• _WHAT YOU HAVE TO DO_:
Your answer must be the lines from the start of the records through the line with "Click the mail envelope icon in status bar", exactly as written, without the pictures.

• _PROVIDED RECORDS_:
--
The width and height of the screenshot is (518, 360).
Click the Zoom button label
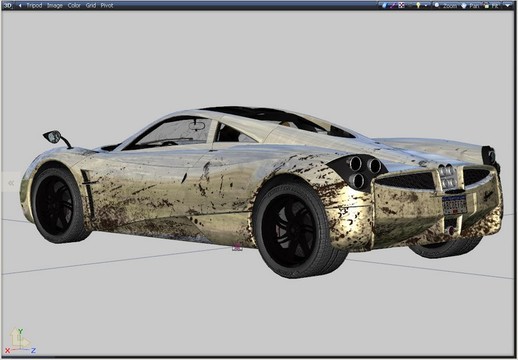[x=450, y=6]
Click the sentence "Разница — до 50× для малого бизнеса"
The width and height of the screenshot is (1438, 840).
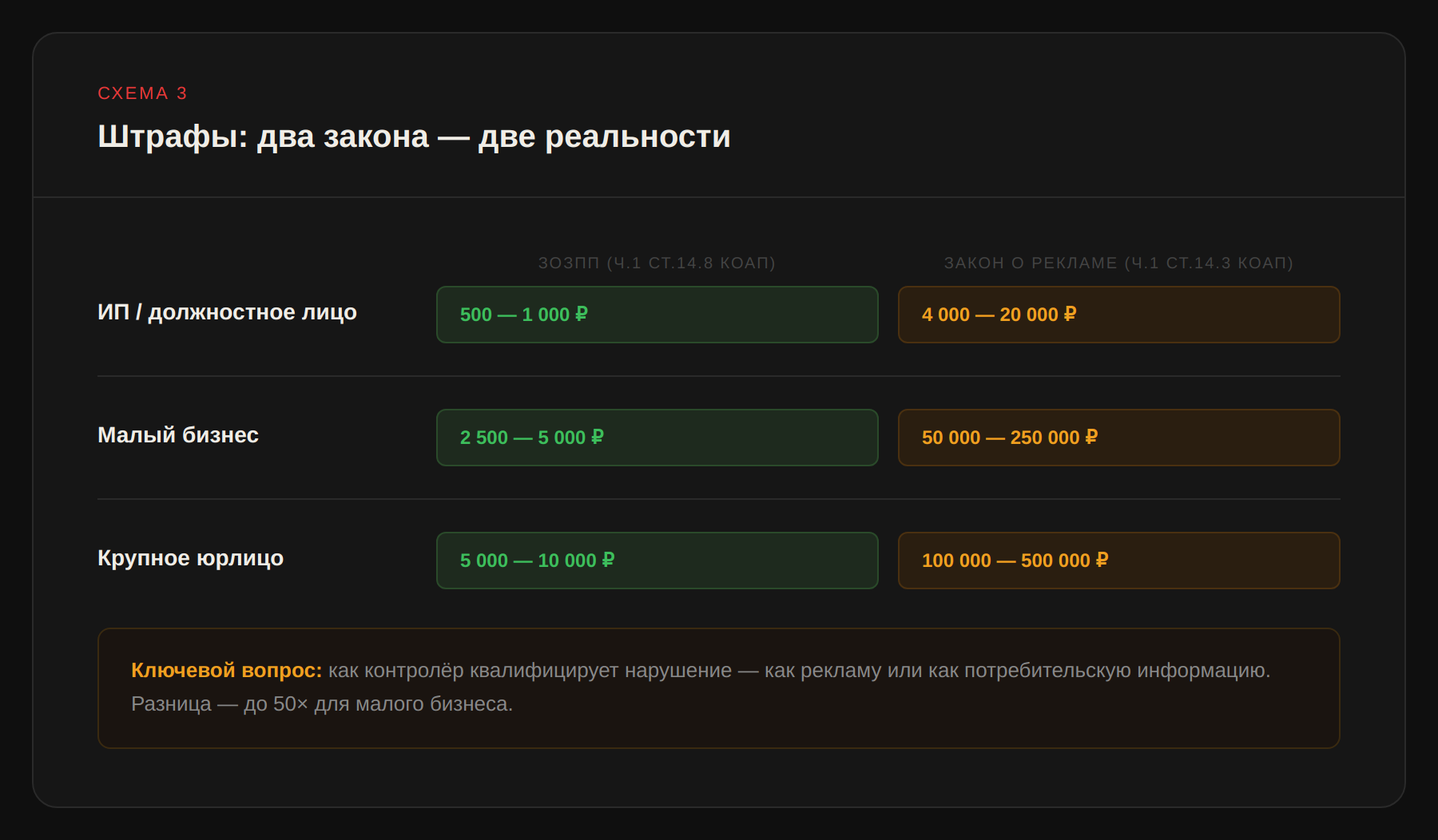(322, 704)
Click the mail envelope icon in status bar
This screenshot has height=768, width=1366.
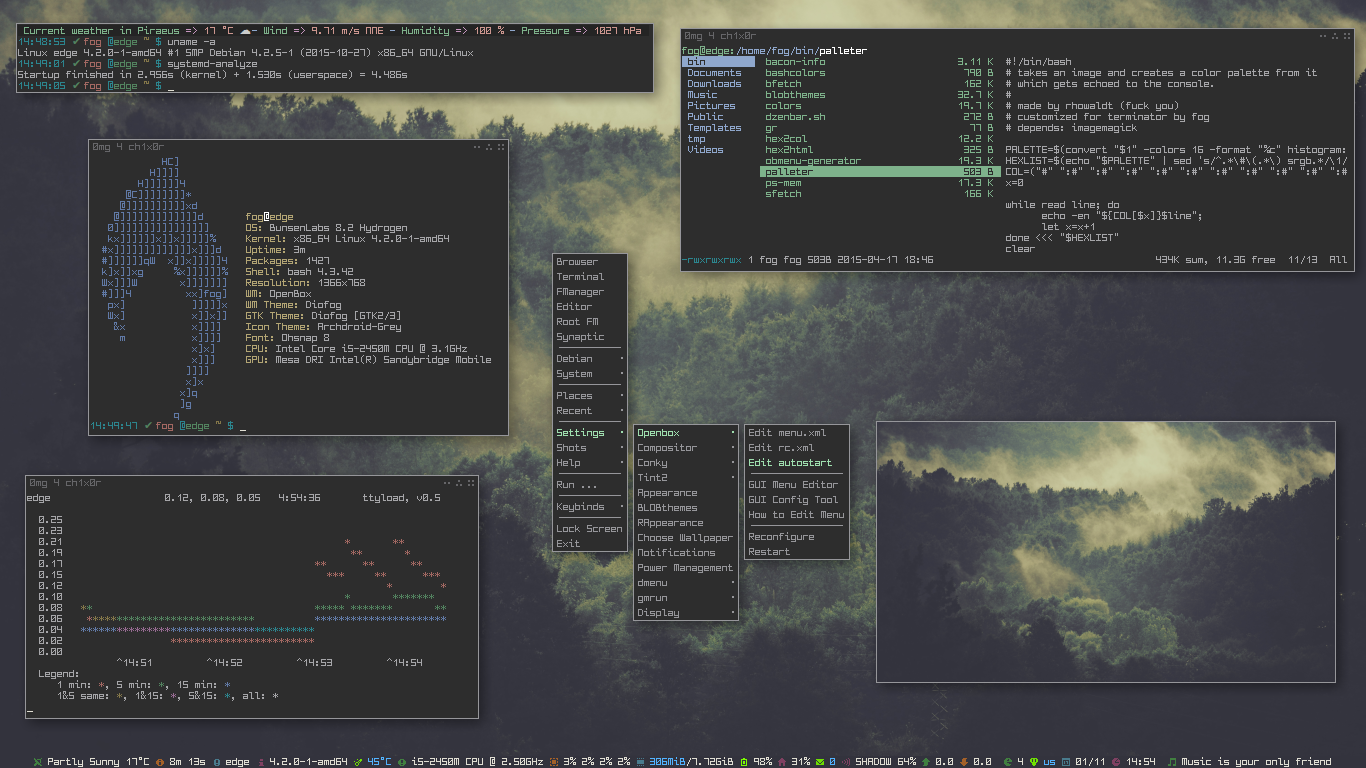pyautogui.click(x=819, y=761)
--
• _ANSWER BOX_:
The width and height of the screenshot is (518, 360).
Click the Zoom button label
[x=450, y=6]
Click the sentence "Разница — до 50× для малого бизнеса"
The width and height of the screenshot is (1438, 840).
(322, 704)
Click the mail envelope icon in status bar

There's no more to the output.